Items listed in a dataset
= = = = =

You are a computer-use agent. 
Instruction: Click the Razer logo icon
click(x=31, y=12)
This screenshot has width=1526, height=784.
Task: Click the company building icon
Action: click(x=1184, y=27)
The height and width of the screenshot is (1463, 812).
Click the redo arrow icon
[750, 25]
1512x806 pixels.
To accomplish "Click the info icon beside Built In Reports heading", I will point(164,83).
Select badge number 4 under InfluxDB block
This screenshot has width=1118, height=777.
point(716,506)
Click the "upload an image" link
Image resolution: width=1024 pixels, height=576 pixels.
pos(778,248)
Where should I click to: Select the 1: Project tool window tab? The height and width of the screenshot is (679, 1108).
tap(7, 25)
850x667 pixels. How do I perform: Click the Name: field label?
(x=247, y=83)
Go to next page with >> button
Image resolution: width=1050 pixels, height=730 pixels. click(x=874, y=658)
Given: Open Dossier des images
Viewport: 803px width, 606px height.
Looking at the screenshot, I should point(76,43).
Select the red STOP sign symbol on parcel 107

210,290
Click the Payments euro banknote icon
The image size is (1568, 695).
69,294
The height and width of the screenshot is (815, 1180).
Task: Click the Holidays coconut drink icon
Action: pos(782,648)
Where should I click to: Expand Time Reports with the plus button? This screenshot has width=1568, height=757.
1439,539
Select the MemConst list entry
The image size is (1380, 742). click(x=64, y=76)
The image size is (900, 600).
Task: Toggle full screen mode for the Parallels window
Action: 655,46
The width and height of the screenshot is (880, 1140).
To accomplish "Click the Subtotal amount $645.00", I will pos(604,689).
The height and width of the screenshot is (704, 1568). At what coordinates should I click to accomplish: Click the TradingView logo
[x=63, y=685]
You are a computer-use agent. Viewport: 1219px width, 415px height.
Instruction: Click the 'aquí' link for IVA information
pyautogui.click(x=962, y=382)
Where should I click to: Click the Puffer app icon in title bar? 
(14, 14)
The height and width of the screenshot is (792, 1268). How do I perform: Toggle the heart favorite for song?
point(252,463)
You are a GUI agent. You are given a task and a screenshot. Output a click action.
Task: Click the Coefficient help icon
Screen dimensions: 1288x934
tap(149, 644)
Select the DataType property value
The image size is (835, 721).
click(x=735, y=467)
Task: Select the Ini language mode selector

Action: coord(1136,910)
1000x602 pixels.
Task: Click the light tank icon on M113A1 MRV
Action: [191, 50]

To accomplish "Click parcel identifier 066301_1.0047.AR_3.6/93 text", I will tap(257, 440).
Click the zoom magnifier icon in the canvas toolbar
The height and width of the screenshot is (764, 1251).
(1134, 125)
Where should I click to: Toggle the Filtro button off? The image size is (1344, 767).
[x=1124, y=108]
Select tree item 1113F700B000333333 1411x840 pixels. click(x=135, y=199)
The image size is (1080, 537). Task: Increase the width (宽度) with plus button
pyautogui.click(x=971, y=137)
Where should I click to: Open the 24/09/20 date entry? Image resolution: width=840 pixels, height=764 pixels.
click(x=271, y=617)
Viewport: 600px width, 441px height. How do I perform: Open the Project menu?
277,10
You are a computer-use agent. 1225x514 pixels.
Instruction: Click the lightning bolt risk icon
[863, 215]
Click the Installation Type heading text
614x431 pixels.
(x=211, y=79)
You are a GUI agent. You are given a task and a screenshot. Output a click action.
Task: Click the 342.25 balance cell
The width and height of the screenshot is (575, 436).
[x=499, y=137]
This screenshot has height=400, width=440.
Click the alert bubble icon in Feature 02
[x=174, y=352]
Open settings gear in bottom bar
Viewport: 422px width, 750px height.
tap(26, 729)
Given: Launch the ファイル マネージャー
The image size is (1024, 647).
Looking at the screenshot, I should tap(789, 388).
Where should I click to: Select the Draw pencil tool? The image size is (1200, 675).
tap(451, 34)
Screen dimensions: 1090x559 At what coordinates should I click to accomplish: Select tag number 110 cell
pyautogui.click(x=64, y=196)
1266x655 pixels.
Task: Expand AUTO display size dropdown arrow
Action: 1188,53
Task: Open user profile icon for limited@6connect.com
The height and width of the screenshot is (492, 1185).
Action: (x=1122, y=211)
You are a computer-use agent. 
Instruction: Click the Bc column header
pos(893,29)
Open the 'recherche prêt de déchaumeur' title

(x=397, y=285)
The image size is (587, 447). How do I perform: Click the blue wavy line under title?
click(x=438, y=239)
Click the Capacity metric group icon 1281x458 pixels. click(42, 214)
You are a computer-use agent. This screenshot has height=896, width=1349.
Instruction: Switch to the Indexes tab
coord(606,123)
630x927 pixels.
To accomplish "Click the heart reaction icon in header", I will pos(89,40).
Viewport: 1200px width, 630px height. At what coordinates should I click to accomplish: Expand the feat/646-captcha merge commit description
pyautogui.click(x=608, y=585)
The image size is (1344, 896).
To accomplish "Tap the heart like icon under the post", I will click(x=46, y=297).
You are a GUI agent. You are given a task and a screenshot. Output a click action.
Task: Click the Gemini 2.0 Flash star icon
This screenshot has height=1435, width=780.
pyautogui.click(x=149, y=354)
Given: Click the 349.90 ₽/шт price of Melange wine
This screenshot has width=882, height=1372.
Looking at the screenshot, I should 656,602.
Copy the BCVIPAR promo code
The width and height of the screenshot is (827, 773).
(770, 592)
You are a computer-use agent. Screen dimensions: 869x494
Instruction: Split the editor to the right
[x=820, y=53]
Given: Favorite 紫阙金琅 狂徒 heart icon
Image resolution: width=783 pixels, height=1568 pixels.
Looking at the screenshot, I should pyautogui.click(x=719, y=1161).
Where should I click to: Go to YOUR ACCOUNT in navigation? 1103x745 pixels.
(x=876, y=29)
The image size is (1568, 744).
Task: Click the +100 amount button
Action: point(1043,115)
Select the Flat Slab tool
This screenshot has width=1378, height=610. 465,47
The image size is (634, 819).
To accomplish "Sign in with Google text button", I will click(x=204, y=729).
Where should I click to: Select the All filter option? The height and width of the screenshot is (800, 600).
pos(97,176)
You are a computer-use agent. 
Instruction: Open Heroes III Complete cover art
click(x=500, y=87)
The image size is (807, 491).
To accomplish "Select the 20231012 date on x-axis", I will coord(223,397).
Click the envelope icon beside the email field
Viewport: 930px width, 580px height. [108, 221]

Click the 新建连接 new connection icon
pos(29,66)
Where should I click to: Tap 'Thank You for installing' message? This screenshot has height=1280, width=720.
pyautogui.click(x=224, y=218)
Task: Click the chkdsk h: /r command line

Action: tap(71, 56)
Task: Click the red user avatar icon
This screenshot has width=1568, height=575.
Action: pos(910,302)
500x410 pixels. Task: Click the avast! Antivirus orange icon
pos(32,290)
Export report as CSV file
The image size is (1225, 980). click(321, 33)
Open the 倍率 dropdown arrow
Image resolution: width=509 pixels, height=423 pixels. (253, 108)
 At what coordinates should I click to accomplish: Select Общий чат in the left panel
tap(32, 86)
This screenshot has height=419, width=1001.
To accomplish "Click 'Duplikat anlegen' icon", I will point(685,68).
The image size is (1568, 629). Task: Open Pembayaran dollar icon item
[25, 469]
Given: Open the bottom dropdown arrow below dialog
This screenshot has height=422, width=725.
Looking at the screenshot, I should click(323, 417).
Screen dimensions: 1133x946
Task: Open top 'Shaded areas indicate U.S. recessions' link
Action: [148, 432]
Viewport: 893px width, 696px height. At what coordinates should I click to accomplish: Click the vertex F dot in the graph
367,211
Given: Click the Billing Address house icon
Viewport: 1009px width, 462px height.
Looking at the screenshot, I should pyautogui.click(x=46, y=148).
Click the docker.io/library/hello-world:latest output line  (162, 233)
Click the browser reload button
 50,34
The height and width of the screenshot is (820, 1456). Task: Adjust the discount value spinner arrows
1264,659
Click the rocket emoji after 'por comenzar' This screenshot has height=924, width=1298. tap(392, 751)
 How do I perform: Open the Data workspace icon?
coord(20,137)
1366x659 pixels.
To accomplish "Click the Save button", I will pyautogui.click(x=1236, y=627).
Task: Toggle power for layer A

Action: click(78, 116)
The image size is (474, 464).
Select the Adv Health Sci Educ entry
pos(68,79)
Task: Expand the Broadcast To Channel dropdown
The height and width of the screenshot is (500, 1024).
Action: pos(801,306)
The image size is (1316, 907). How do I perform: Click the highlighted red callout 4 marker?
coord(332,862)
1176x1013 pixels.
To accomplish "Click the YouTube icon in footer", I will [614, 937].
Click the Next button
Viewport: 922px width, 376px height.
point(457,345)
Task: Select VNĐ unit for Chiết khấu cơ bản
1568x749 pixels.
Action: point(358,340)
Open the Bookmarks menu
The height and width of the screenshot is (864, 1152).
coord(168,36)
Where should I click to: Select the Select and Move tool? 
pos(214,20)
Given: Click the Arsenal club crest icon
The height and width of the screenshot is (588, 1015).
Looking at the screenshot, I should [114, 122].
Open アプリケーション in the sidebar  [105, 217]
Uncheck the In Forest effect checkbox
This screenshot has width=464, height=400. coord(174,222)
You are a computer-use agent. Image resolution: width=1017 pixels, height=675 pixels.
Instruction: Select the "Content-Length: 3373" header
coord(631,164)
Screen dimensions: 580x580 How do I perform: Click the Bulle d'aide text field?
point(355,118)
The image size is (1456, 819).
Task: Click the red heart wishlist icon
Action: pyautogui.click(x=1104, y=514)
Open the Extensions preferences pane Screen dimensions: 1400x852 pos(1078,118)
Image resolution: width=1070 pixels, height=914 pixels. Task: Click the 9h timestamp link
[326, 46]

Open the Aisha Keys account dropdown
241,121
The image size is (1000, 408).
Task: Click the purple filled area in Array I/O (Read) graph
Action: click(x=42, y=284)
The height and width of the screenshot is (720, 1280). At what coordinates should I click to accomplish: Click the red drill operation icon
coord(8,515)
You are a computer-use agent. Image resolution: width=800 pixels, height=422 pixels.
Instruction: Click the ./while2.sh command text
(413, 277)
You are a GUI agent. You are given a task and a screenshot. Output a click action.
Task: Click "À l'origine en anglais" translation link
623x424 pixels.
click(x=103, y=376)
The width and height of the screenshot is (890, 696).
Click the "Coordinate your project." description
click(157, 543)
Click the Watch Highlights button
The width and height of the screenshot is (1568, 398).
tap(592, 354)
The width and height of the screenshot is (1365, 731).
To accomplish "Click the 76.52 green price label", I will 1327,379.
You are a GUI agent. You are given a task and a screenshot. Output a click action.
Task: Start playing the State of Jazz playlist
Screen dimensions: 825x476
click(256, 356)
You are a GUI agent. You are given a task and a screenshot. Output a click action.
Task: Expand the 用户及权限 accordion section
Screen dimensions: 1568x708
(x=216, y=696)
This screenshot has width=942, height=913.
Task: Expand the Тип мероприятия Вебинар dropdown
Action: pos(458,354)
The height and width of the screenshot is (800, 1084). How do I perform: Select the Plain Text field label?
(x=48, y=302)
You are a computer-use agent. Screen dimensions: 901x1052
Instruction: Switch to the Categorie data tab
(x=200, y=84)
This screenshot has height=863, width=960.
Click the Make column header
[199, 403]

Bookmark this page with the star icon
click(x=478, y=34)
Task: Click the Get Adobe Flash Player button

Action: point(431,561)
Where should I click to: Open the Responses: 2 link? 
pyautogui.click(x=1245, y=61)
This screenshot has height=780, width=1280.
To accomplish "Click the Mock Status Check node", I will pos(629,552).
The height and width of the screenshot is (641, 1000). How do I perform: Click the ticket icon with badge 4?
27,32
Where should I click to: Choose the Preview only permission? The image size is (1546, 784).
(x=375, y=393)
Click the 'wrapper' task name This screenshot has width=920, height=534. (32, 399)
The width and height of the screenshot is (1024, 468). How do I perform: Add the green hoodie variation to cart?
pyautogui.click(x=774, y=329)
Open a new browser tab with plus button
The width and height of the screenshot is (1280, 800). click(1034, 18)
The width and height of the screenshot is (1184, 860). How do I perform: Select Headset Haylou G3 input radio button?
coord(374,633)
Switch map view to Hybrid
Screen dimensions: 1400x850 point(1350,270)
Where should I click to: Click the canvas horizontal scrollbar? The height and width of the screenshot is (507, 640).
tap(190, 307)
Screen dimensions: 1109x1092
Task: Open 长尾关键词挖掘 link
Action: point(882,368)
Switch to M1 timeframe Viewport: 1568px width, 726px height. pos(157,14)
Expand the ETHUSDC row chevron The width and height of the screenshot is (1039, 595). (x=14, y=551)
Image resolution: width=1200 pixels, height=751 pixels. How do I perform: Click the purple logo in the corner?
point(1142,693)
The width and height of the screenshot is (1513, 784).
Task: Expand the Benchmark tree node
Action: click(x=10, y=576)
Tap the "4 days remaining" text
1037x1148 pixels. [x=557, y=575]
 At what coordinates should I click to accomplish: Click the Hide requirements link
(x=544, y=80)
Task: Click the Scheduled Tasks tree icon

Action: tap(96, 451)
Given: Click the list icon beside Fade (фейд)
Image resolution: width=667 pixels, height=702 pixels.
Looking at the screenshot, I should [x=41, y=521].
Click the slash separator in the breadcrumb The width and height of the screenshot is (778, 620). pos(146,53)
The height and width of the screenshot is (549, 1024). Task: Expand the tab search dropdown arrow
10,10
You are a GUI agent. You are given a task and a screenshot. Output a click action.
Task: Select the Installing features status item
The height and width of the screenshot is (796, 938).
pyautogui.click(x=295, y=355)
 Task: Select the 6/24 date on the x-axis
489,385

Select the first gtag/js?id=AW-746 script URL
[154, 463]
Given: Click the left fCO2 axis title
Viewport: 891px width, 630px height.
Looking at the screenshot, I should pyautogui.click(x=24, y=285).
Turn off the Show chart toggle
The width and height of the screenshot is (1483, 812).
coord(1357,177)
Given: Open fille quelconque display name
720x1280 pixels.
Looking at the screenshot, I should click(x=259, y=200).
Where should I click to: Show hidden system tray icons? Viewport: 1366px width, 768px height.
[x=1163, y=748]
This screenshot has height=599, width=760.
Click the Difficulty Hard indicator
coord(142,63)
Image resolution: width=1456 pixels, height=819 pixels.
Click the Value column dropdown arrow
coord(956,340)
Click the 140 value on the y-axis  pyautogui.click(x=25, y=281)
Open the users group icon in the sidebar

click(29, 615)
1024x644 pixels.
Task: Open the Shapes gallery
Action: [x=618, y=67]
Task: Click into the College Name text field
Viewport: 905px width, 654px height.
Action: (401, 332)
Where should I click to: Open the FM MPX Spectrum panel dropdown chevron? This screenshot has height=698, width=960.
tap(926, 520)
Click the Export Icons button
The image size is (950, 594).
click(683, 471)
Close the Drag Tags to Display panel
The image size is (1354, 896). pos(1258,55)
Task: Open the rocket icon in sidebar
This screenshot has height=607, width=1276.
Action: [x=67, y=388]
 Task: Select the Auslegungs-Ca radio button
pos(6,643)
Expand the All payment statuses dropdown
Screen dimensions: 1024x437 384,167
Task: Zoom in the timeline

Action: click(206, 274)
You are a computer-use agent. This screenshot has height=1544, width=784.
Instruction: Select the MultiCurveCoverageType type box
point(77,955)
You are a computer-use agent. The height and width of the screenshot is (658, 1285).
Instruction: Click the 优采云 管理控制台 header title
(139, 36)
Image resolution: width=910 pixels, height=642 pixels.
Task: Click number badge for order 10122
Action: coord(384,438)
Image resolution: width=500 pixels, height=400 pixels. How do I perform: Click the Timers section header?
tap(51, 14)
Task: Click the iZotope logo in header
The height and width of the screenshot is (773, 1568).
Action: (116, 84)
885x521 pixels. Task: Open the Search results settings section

= = = = =

> Task description
Using the data above, say how many lines include the word "rocket". Write only that number.

> Response for this exercise
2